Drohan has given lectures to players, coaches, and students of the game around the nation. He is a highly regarded and in-demand clinician. Outside of the softball field, the business sector has expressed considerable interest in the leadership tools that Drohan has developed inside the program, leading to speaking engagements in the management field as well.
Drohan was elected President of the NFCA in October 2019 and will serve a three-year term commencing in 2020. Northwestern head coach Kate Drohan, who served as NFCA President (2020-22), has established the Wildcats as a perennial power, winning two Big Ten Championships and reaching the Women’s College World Series semifinals in back-to-back seasons, including a national runner-up performance in 2006.
In 2019, she led Northwestern to a 47-13 record and a return to the NCAA Super Regionals for the first time since 2008. Drohan guided the ‘Cats during a remarkable five-year span (2005–2009) during which NU posted a combined record of 215-77, making it four times to the NCAA Tournament Super Regional round.
She became the first private school in NCAA history to make it to the WCWS semifinals in a row (2006–07). Under Drohan, NU has appeared in 15 NCAA Tournaments and won six NCAA Regional championships. The Drohans became Northwestern softball’s all-time victories leaders on March 27, 2021, with a 15-7 victory over Wisconsin, their 641st career victory.
Kate Drohan Biography
24 December 1973|
Age (as of 2023)|
in feet inches – 5’ 6” – in Centimeters – 168 cm|
in Kilograms – 56 kg – in Pounds – 123 lbs|
Who is her husband?|
Kate is a mother who is raising her daughter Ellis at this moment. No information is available regarding who her husband is but she is fulfilling her duties as parents and providing her daughter both father as well mother’s love. Drohan resides in Evanston.
Kate Drohan Net Worth
Kate signed a contract extension with Northwestern University for five years in 2018. That means if she doesn’t get a further contract then she will be free from the post of head coach at Northwestern Athletics. While there is no information available regarding her salary or contract details, we guess she must be making a good amount of money from her successful career.
Her father needed a heart transplant when she was 10 years old.
Jack, her father had nearly lost his life in 1984 because an anti-rejection drug damaged both of his kidneys.

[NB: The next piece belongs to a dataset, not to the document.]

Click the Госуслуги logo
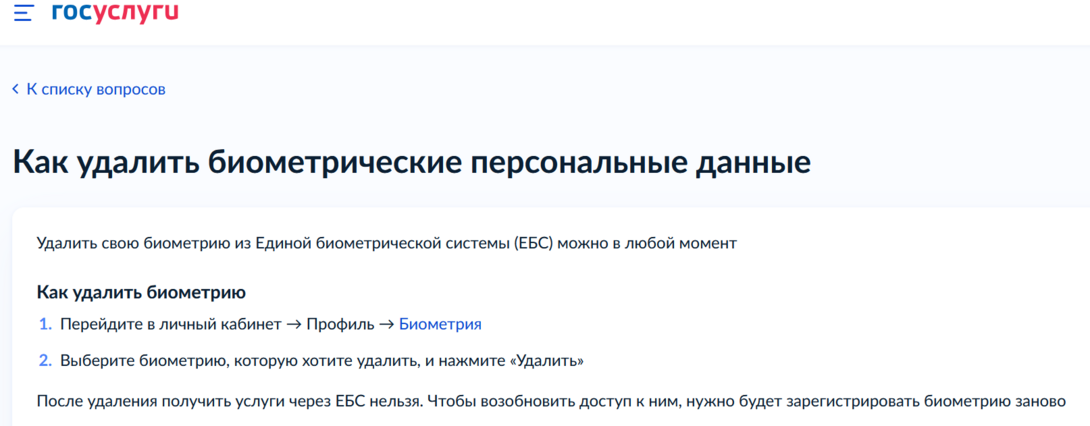 114,14
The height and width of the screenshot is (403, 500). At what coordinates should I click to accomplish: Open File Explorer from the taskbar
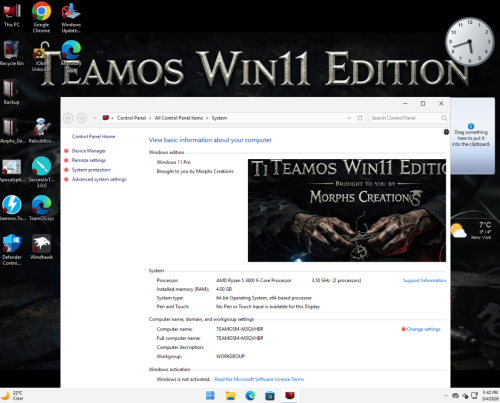[230, 396]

Her uncle Brian found a suitable match for this surgery but later it was discovered that Brian has prostate cancer.
Her accomplishments include a remarkable five-year span (2005–2009) during which NU amassed a combined record of 215-77, advanced four times to the Super Regional round of the NCAA Tournament, finished 2006 ranked No. 2 nationally, and became the first private school in NCAA history to make it to the WCWS semifinals in back-to-back seasons (2006–07).